Today's Boston Globe reports on a MBTA Board Member's "scathing" criticism of the T's ticketing system. Board Member Janice Loux distributed the MIT students' report on the vulnerabilities of the CharlieTicket and CharlieCard programs at yesterday's monthly MBTA board meeting.
Finally, a voice of reason. Janice was quoted with the following comment:
"Whatever the reality of the reports, the automated system is a mess," Loux said, calling for an external audit of the program. "I've lost all confidence in our general manager."This is what Dan-the-Man Grabauskas had to say:
Daniel A. Grabauskas, general manager of the MBTA, said Monday that claims made in the past against the cards have either been dismissed or dealt with, adding yesterday that both internal audits and federal reviews monitor the program's performance.
Federal officials "have not raised any concerns," Grabauskas told the board. "They have been highly complimentary of the program, and they are pleased with how it's proceeded."
Comments like this cause me to have a confidence crisis in regards to both our federal and state governments. Honestly - Dan's comments make everyone in government seem like a moron, which I know isn't true.
The article closed with noting that Dan avoided answering reporters' questions about potential threats to the T's ticketing system. Good grief!!In other news from The Globe, another article about the MetroWest Regional Transit Authority's link to the MBTA's Green Line.
"The T focuses on everything within Route 128, but doesn't come out as far as Natick, Framingham and Marlborough, which are big job areas," said John Stasik, chairman of the MetroWest authority's advisory board and its Framingham representative. "Now the buses will connect Boston with employers on the west end of Route 9, including the Bose Corp.,
Genzyme Corp., and Staples, to the Green Line."

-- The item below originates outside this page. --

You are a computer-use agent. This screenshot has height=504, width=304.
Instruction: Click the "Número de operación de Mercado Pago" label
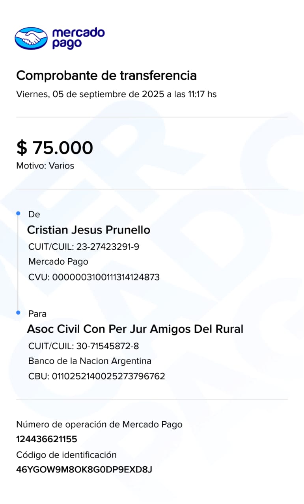99,424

The MWRTA, which was established in 2006, is also adding the region's first public bus route between Weston and Marlborough and they've linked the Natick and Framingham bus services together.
The MWRTA's administrator, Ed Carr, said his operation is looking for ways to accommodate the area's changing commuting patterns. According to Carr, 57 percent of area residents commute to jobs within the Interstate 495 corridor. As a result, he said, local communities have a pressing need for more comprehensive transit services.
"MetroWest, in the last 10 years, has changed from a region of more or less bedroom communities to an area where six of the 10 largest companies in the state are located," said Carr. "There's been a lot of job creation."